Summary and conclusion

The main energy flux coming from the core plasma in magnetically confined fusion reactors into the divertor space is concentrated in a relatively narrow area around the separatrix, the border between the closed and open magnetic field line areas17. The success of the tokamak reactors is mainly determined by the best choice of materials for various components of the device. In the divertor space, a secondary plasma cloud originated from the divertor surface material is developed due to the hot hydrogen plasma interaction and deposition in divertor materials during plasma instabilities. Traditional materials such as tungsten, beryllium, or carbon initially appear to solve plasma-material interaction problems for ITER-like projects, albeit including procedure of divertor replacement after thousands of pulses. Each of these well-tested materials in the existing tokamaks has serious disadvantages along with certain advantages. As a result, several problems arise such as radiation cooling due to high-Z plasma impurity, high heat deposition, large erosion, fuel retention, accumulation of dust, etc. For plasma transient events as for the DEMO project where much higher divertor heat flux is expected, new material and design solutions are required. An obvious step towards reducing the high-Z core plasma cooling, mitigating erosion, reduce fuel retention, etc. is to change the material of the divertor plates to a low-Z replenishable material such as lithium, where several corresponding studies are currently being studied in NSTX-U, DIII-D, and EAST tokamaks18,19,20.

The objective of this work was to study in comprehensive integrated simulation the advantages of liquid lithium response during plasma transient events in ITER-like design and for future DEMO project performances using the original full exact 3D ITER design and parameters. For this purpose, we have enhanced our HEIGHTS full 3D integrated simulation package for lithium calculations including detail photon radiation transport and focused the present study to investigate heat loads and damages to various PFCs surfaces during the plasma transient events of ELMs and disruptions.
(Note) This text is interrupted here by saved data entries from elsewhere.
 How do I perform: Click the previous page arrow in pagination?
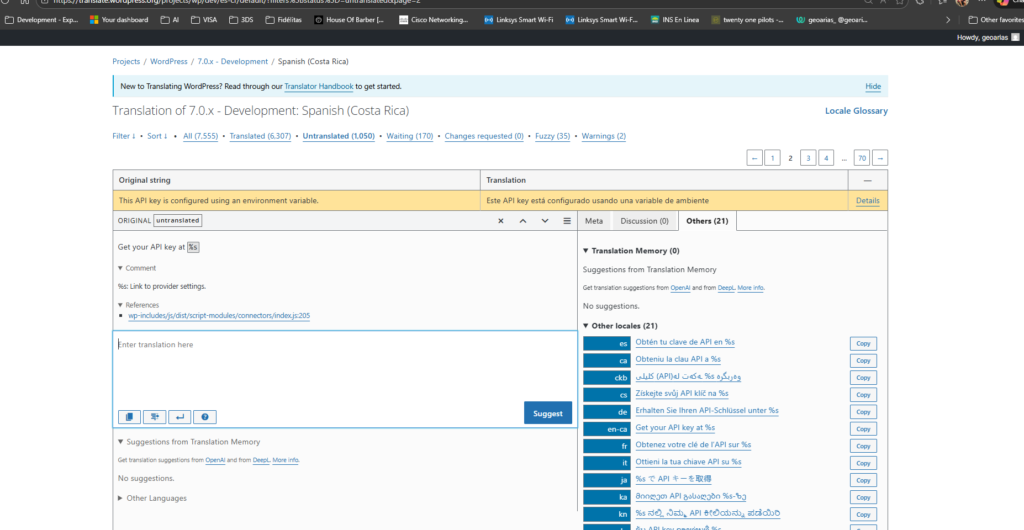coord(755,158)
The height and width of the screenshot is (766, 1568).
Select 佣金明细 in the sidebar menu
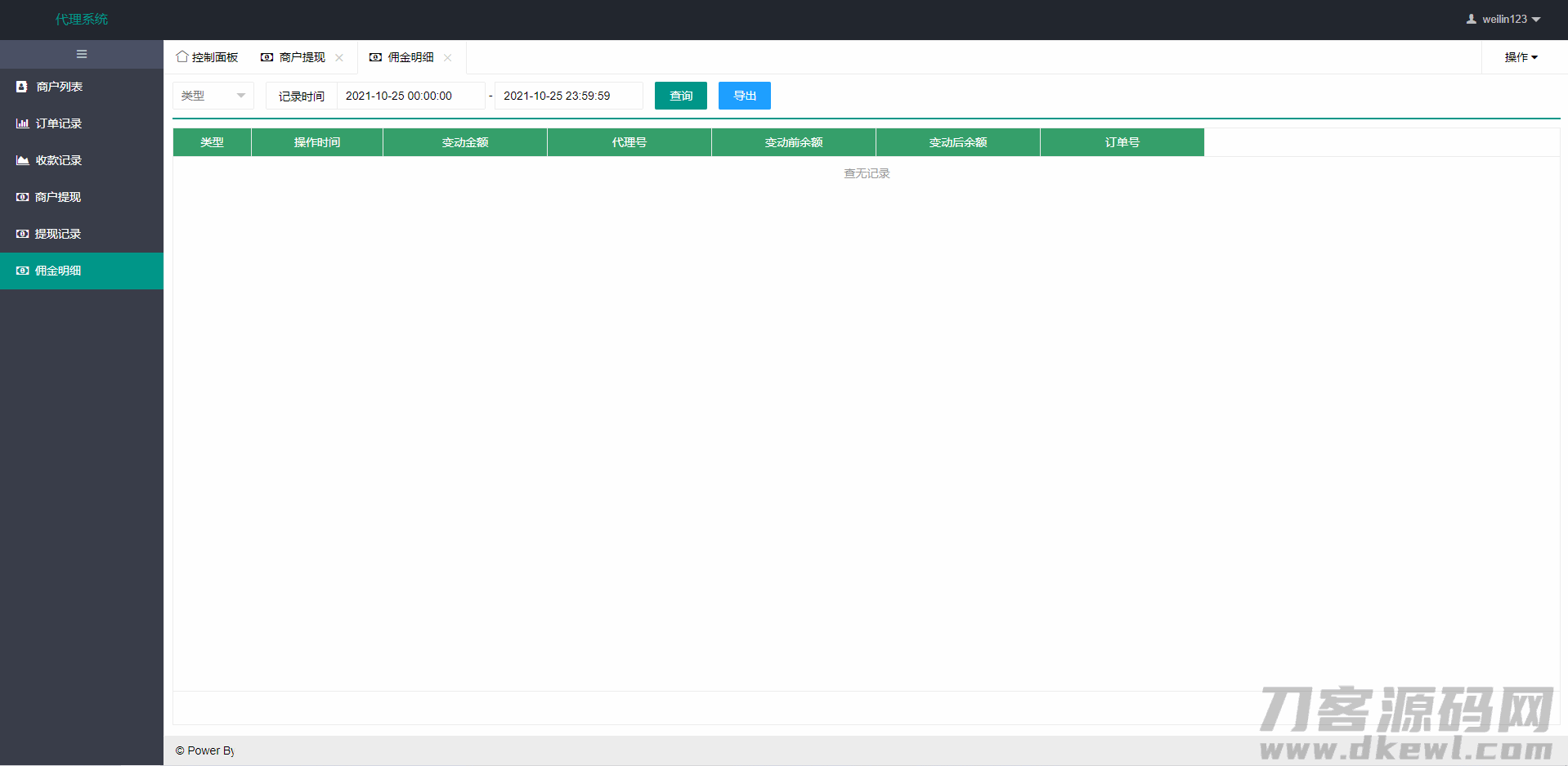tap(58, 271)
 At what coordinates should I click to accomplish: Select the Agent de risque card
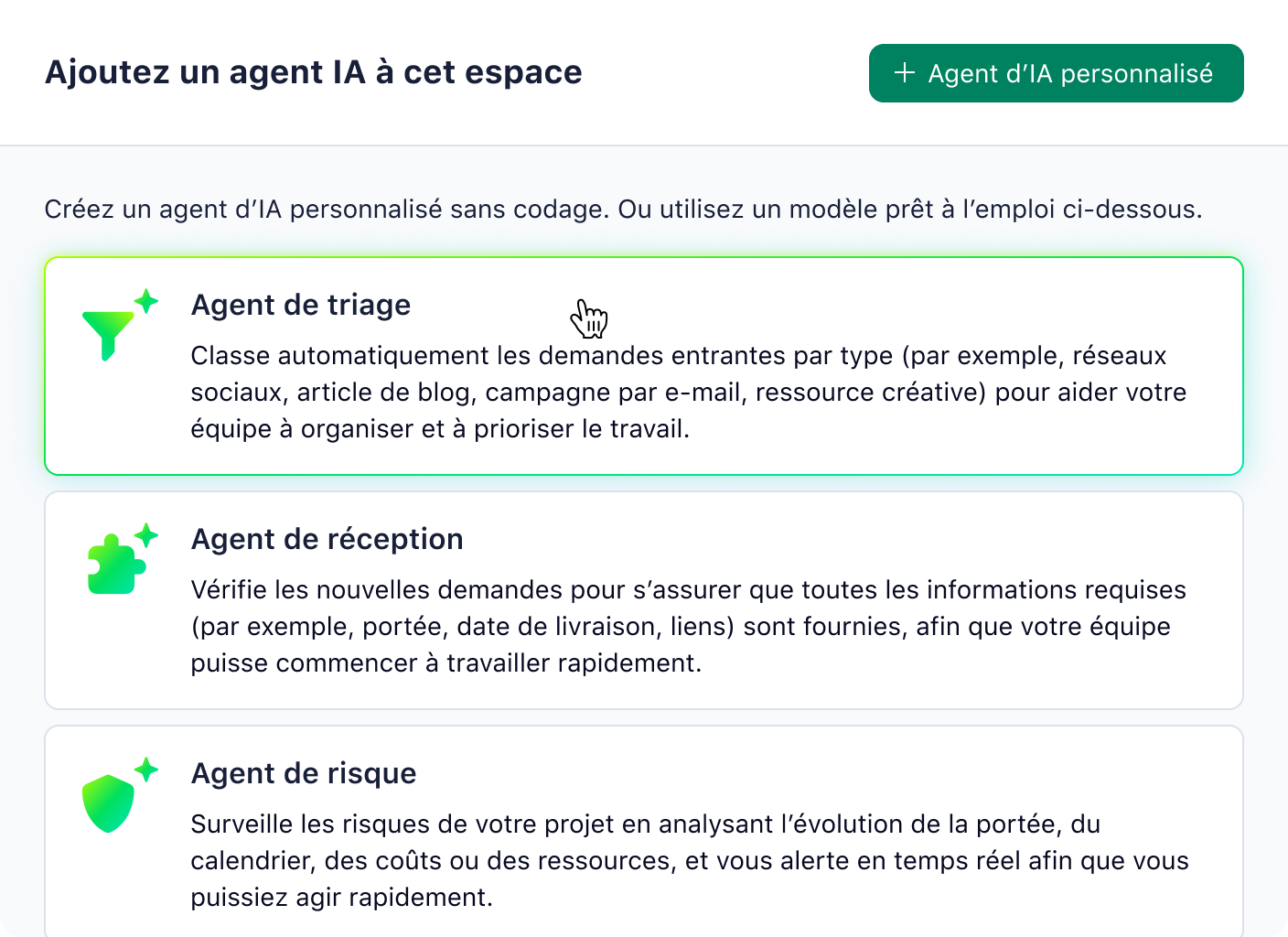[644, 831]
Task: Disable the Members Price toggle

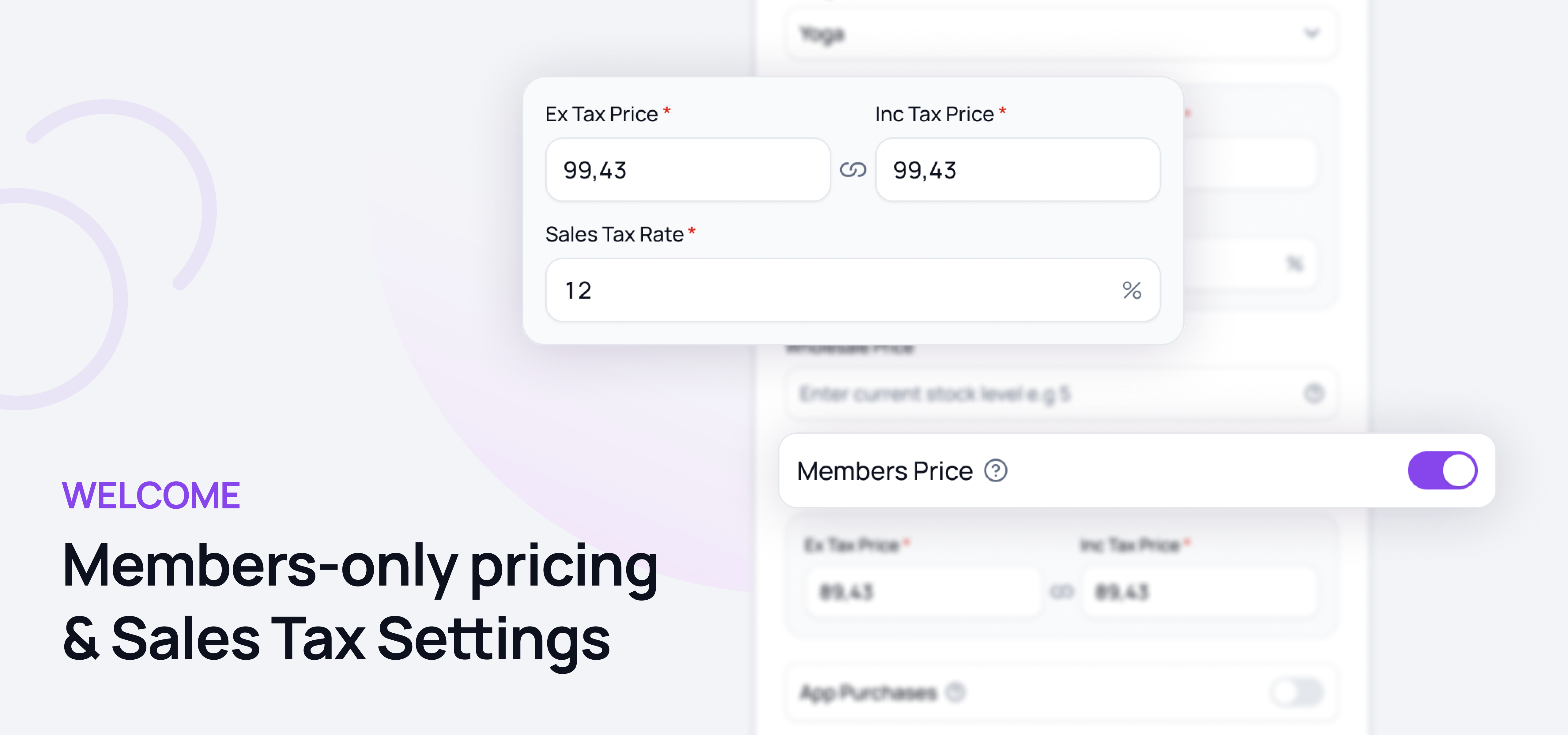Action: 1442,470
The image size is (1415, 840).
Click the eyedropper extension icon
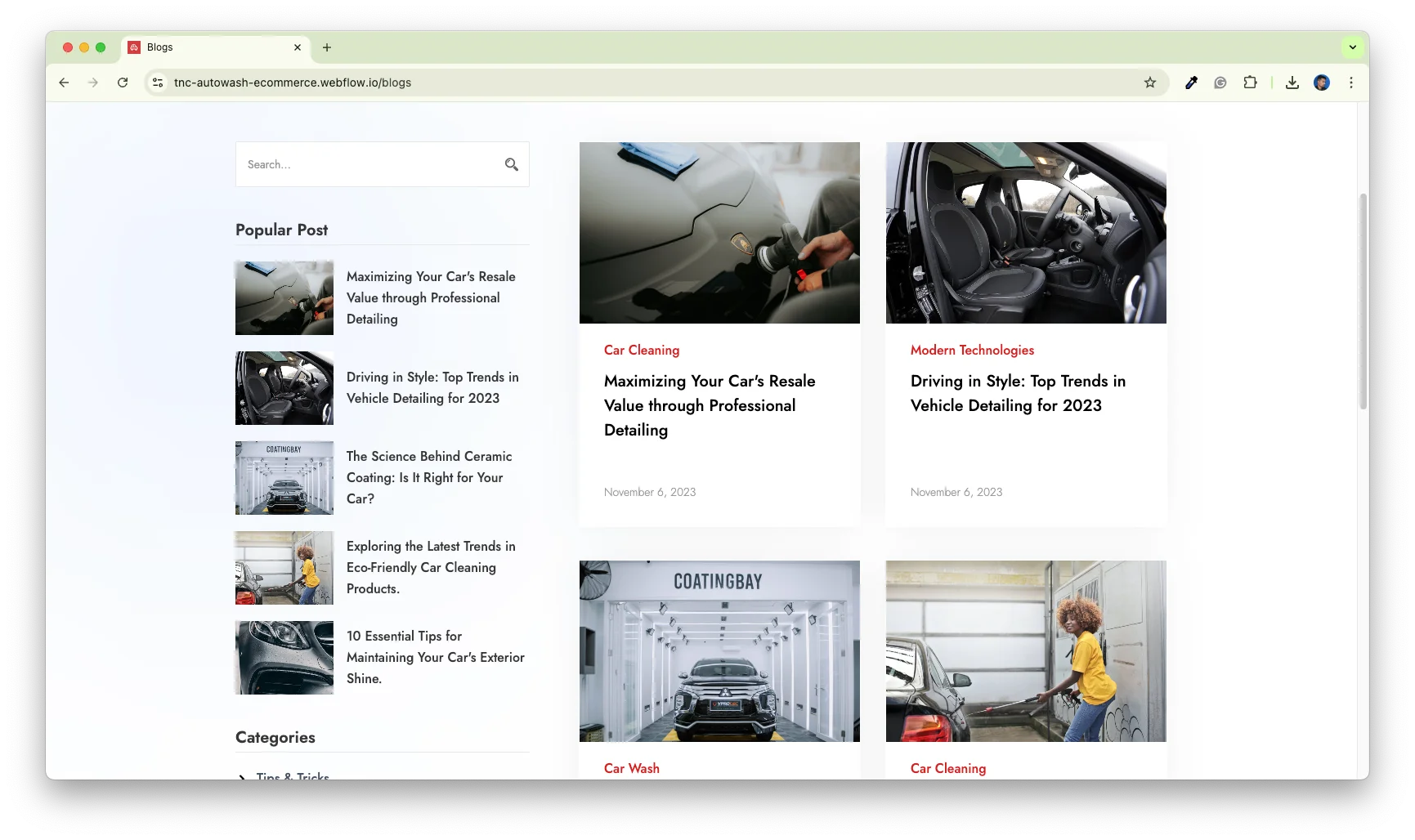[1191, 83]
Our simulations predicted significant reduction in the heat loading and damage to the divertor nearby and internal components in the case when lithium is used on the divertor plates. When tungsten or carbon are used on the divertor plate, significant melting and vaporization spots (less for carbon than tungsten) can occur on the reflector, dome, and stainless steel tubes, and even parts of the first walls can melt due to the high radiation power of the secondary divertor plasma. Lithium photon radiation deposition into the divertor and nearby surfaces was significantly decreased by two orders of magnitude compared to tungsten and one order of magnitude compared to carbon. This analysis showed that using liquid lithium for ITER-like surfaces and future DEMO can lead to significant enhancement in components lifetime.

Methods

Methods details, including statements of data availability and any associated accession codes and references, are also available at https://doi.org/10.1038/s41598-021-81510-2 and https://doi.org/10.1038/s41598-022-08837-2. We upgraded our HEIGHTS radiation transport (RT) calculation in lithium plasma with a detailed consideration of energy transfer in strong lines along with the continuum spectra. To allow simulation of RT having many strong lines, we optimized the initial opacity tables and separated the full plasma spectrum into spectral groups where optical coefficients are relatively invariable. Using such technique, the opacity tables were reduced by an order of magnitude for complex elements as tungsten and by two orders of magnitude for the lighter elements such as carbon and lithium. Figure 9 shows an example of optimization of lithium opacities for 25 eV temperature and 1017 cm-3 ionic concentration. Because the plasma spectrum depends critically on the temperature, the collected spectral groups are created for the large set of temperatures. The spectrum fine structure with separation of strong lines in the area of photon energy ~ 10 keV is shown in Fig. 9b.

Figure 9
figure 9

Optimized opacities of lithium plasma for RT calculations: full spectrum a, and fine structure b. The images were prepared using OriginPro V2020.